18 yıldır AKP Genel Başkanı Cumhurbaşkanını sazıyla- sözüyle, varlığı ve benliği, sanatıyla desteklemiş şarkıcı Uğur Işılak, “Tükettik her şeyi, neyimiz kaldı” diyen yeni bir şarkı yazıp söyledi.

Sizin şarkıcı!

Bana söylemiyor.

Size sesleniyor.

“Tükettik her şeyi!”

AKP milletvekilleri de şarkıcı Uğur Işılak gibi düşünüyor olmalılar ki, Maliye Bakanı’na “bundan sonra yapacağınız ne kaldı” diye sormuşlar. BBC Türkçe Servisi’nden Ayşe Sayın’ın haberine göre Damat Maliye Bakanı iktidar partisinin milletvekillerini bakanlık binasına davet edip onlara 3 saat boyunca yapacaklarını anlatmış; “olağanüstü bir gelişme ve durum olmadıkça dövize müdahale yok” sözü vermiş.

İster inan!

İster inanma!

Bırakacaklar.

Gittiği yere gitsin.

★★★

Ben bu yazıyı yazarken dün 1 Dolar 8 lira 50 kuruşa dayanmış, ABD Başkanlık Seçimlerinin sonuçlarını bekliyordu. TL’nin erimesi, dövizin tırmanması “Maliye Bakanı’nın sözüne, duruşuna, yaptığına, kimi zaman açtığı iyileştirme paketlerine, kimi zaman yayınladığı düşük kredi desteği tedbirlerine(!)” bakmıyor.

Rekabet isteyenler.

Tekel kurmuşlar.

Bilim yanlıları.

Hurafeciler.

Hukuk talep edenler.

Biat etmeyi seçmişler.

Çalışkanlar.

Tembeller.

Yani herkes, yandaş olanlar da dahil, Bakanın ve Cumhurbaşkanının “sözlerini” ciddiye almıyor.

Başaramadılar.

Ne bekliyorlar?

Mucize mi?

Elif Bebek mucizesi.

Ekonomide yoktur.

★★★

Maliye Bakanı partisinin milletvekillerine “Döviz kurları tek gösterge değil” diyerek onları rahatlatmaya çalışmış.

Öbür göstergeler!

Faiz de yükseliyor.

Enflasyon da...

Bütçe açığı da...

Cari açık da...

Dış borç da...

Geleceğe inanç bitti.

Adalete güven sıfırlandı.

Hukuksuz ülke olduk.

Yatırımcı ürktü.

Kurumlar çöktü.

İşsizlik ateş oldu.

Yoksulluk alev.

Esnaf batakta.

Çiftçiler perişan.

Bankalar tedirgin.

Zengin daha zengin.

Fakirin canı çıkıyor.

Ekmek askıda!

İşçiler, memurlar, emekliler gelirleriyle geçinmekte her geçen gün daha da sıkışırken Türkiye dünyanın en yüksek faizli ile borç para arayan ülke durumuna geldi.

Hangi göstergeye bakalım.

Bütün göstergeler yıkık!

Sizi 18 yıl desteklemiş şarkıcınız, “Tükettik her şeyi, neyimiz kaldı” diyen yeni duygularını yazmış.

Şarkıcınızı dinleyin!

Batırdınız ülkeyi!

Ülkemiz ekonomik çöküntünün enkazı altında inlerken iktidardan çekilmek ve ülkeyi seçime götürmek “siyasi ahlakın” olmazsa olmaz gereği oldu.

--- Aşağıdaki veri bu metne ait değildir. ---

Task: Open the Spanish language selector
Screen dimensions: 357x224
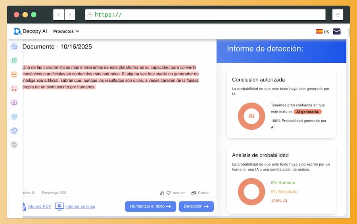Action: point(322,31)
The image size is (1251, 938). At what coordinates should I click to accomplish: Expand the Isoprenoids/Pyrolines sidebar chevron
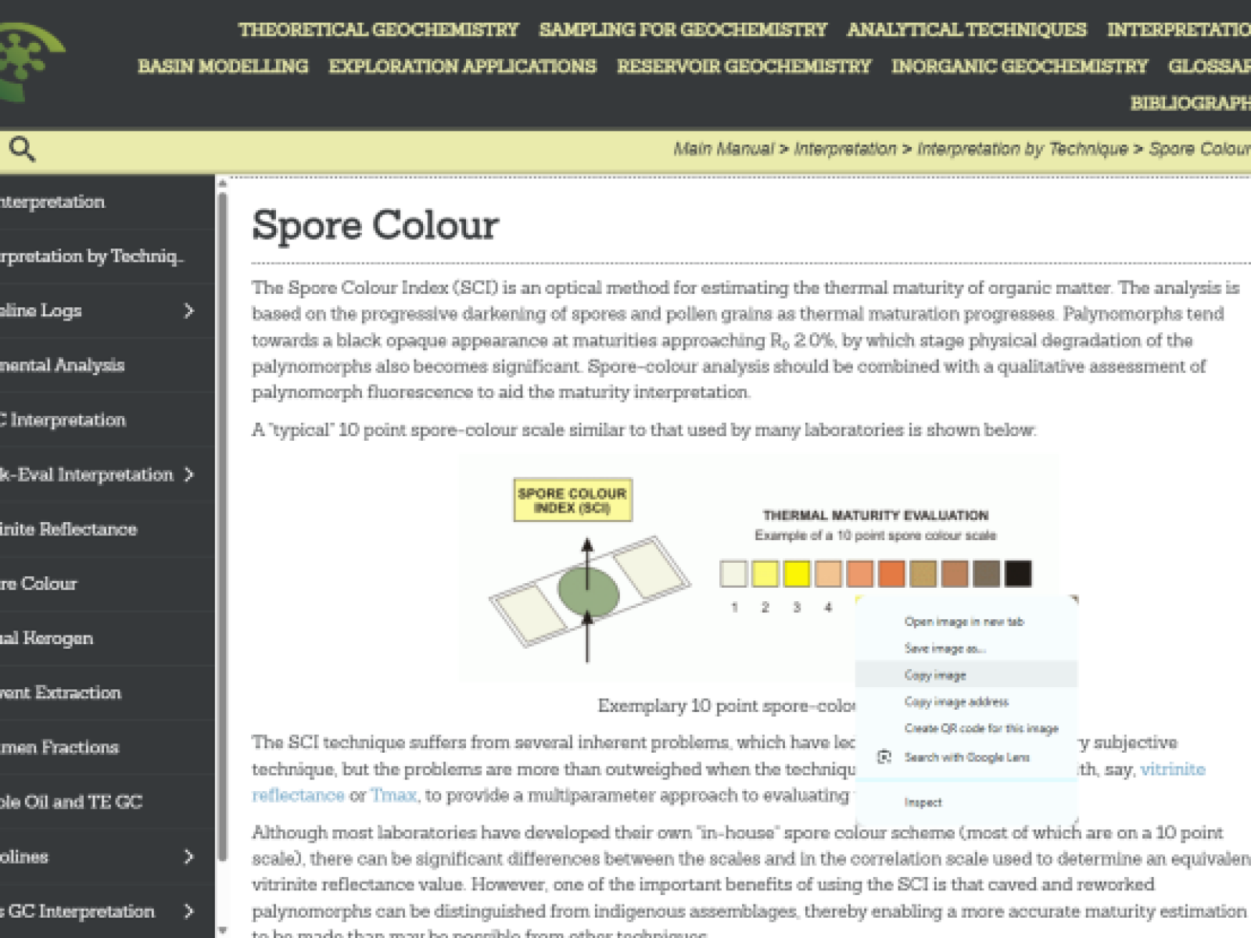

TARİHLE RÖPORTAJ (Unutkanlığa ilaç)



Bıldır yediğin hurmalar!


“Bıldır (geçen yıl) yediğin hurmalar, gelir boğazını tırmalar” diyen bir atasözümüz var. İzmir’i vuran deprem “kaçak ve çürük yapılara verilen imar afları” ile birlikte bu atasözünü de gündeme getirdi. Bütün inşaat mühendisliği profesörleri ile yer bilimci hocalar, “geçmişte oy almak için getirilen imar aflarının depremlerde ölümleri çoğaltan” en önemli neden olduğunu söylüyorlar. Şimdiki Cumhurbaşkanı Tayyip Erdoğan, 26 yıl önce 27 mart 1994 yılında “İstanbul Büyükşehir Belediye Başkanı” seçilmişti. Seçildikten 2 yıl sonra Hürriyet Muhabiri Fatma Aksu, Belediye Başkanı Tayyip Erdoğan’ın basın toplantısını izledi ve yazdığı haberin başlığına şu cümleleri yazdı: “Erdoğan, iki yılın bilançosunu çıkardı: “Kaçak yapılara ruhsat verip bağış alıyoruz.” Haberde tırnak içindeki “Kaçak yapılara ruhsat verip bağış alıyoruz” cümlesi Belediye Başkanı’na ait ve 24 yıl önce söylenmiş. Unutma!